Not every workload is bandwidth intensive, and while the cache helps in some areas, it does not help in all areas. Gamers Nexus focused more on the cache in their comparison of the 4060 Ti 8GB and 3060 Ti 8GB. Keep in mind the RTX 4060 Ti has around 21% improved raw compute performance over the 3060 Ti, and around 8-12% improved performance at 1080p, though the benefits diminish and even scale negatively in some cases at higher resolutions on some games.
View: https://youtu.be/Y2b0MWGwK_U
To see more of the impact of reduced VRAM throughput, look at workloads where the data being worked on cannot all fit in cache, and constant use of the VRAM will be needed.

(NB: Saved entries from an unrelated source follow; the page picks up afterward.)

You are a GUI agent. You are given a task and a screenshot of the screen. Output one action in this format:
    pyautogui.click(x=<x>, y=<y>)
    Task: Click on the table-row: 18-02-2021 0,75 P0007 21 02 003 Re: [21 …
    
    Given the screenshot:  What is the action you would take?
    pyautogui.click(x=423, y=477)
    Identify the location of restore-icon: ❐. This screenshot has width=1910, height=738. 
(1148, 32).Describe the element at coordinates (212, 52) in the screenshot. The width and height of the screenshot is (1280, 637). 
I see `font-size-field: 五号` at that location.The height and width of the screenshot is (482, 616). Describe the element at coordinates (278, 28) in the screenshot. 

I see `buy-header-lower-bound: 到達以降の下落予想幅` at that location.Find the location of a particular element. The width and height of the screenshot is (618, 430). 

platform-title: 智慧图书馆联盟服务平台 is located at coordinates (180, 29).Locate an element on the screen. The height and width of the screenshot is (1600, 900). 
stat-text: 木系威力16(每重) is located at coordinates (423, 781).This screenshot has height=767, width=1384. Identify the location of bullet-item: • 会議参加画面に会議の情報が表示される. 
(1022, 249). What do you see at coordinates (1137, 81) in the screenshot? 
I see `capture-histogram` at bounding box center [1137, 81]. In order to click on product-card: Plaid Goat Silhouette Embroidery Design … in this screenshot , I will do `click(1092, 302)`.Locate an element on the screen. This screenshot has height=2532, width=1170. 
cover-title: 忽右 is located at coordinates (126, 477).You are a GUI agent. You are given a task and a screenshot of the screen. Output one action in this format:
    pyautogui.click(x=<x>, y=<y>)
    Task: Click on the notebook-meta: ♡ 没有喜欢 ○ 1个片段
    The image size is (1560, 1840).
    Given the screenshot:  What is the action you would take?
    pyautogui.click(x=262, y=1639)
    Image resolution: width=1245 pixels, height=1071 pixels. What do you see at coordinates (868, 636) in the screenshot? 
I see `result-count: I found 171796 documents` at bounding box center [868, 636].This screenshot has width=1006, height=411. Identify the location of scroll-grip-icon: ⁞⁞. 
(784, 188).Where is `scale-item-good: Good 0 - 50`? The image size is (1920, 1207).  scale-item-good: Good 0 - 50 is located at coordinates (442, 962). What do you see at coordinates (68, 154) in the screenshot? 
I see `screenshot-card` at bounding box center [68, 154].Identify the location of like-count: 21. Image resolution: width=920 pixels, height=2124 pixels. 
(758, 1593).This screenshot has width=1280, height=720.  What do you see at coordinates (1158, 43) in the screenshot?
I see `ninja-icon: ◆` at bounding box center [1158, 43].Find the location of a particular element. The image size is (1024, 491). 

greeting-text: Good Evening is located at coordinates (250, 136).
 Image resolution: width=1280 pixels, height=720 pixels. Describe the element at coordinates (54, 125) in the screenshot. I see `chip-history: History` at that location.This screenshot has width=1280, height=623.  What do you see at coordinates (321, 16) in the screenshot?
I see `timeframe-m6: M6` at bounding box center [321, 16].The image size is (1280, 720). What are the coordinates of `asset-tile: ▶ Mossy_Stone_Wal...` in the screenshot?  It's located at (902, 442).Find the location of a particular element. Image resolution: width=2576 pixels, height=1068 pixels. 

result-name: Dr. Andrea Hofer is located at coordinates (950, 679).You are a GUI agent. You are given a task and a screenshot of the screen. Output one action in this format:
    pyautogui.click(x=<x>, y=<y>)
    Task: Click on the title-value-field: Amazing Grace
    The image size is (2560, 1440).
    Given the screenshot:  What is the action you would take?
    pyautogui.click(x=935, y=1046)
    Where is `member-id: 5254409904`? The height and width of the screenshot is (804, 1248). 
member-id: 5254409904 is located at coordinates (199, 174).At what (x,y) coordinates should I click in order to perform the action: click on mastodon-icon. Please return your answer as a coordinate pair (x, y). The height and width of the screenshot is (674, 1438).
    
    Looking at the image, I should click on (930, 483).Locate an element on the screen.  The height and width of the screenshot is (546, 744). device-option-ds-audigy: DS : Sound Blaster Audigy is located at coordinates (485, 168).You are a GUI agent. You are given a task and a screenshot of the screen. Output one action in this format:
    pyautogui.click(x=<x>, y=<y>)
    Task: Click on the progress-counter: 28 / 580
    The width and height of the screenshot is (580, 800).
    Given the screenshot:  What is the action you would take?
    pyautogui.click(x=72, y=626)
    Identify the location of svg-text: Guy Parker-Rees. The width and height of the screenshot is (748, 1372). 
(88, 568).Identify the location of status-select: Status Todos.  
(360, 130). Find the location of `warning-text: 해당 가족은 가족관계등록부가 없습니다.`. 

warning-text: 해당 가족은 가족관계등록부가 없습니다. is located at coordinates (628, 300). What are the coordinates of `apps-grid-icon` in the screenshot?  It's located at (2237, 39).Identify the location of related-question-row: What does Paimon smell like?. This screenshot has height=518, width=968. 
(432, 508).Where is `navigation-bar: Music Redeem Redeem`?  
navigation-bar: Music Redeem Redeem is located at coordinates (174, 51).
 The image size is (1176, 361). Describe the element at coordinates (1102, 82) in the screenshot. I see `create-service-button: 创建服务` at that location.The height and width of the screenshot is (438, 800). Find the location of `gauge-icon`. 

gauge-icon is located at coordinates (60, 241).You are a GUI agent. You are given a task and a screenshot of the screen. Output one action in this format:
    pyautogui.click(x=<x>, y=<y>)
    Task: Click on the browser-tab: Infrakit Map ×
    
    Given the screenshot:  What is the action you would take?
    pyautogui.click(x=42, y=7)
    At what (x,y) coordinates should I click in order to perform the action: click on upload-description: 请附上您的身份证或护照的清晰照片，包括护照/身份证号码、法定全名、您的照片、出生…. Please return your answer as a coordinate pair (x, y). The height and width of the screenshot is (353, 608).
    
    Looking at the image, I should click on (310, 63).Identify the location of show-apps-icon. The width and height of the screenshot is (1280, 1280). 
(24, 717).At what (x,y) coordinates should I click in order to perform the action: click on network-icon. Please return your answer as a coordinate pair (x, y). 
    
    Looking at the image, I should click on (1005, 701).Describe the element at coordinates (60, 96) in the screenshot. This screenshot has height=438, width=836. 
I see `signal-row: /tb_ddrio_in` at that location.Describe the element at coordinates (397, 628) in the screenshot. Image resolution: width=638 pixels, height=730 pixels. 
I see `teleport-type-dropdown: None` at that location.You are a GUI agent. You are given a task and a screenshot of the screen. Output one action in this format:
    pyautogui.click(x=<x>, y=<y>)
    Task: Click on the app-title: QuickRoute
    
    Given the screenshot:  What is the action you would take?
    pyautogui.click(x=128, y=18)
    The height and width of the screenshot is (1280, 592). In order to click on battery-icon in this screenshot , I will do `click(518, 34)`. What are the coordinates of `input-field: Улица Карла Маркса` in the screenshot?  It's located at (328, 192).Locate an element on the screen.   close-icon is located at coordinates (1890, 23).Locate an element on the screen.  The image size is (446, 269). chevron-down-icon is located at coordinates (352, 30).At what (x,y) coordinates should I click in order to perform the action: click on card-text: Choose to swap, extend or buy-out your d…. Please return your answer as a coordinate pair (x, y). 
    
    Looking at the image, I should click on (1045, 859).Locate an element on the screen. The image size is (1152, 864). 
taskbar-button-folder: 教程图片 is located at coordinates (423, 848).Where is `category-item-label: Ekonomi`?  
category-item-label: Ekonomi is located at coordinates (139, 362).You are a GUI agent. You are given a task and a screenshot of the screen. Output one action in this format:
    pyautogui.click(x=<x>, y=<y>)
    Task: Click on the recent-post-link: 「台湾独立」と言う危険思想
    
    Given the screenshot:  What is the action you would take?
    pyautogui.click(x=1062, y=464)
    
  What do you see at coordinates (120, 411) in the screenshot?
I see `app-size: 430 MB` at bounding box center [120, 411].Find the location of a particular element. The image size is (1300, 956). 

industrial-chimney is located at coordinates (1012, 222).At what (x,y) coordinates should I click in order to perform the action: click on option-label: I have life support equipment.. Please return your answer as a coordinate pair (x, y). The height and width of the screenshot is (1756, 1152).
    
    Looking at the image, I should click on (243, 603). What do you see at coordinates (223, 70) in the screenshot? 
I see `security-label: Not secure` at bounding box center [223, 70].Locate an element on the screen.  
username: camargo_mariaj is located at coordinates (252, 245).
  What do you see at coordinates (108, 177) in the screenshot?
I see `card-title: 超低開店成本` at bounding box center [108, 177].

https://www.pugetsystems.com/labs/articles/nvidia-rtx-4070-and-4060-ti-8gb-content-creation-review/
PS, overclocking the VRAM offers a decent performance boost in davinci resolve, especially for the fusion functions and temporal noise reduction, though good GPU compute performance is still needed. For example, a VRAM overclock on a GTX 1070 only gets a very small performance boost.
PS, Blender strongly favors the Nvidia architecture as well as strongly favoring cache in their tile rendering, thus the RTX 40xx series gets a large performance boost.
I am not claiming to know more than nvidia, but the same can be said about your clams about balancing compute and bandwidth, as we do not know if that was their goal. The most those of us on the outside can do is draw logical inferences as to why they might have made some changes, and it strongly seems like they are forcing additional resolution segmentation.
When running a game, there are aspects of the game engine that deal in small data sets that are compute intensive, and added cache helps in those areas. Aspects of the game engine leaning more heavily on the cache will see a performance improvement, while aspects leaning more on VRAM throughput will struggle more.
PS, those applications are not PCIe bus intensive workloads, thus the drop to PCIe 4.0 X8 does not make a difference.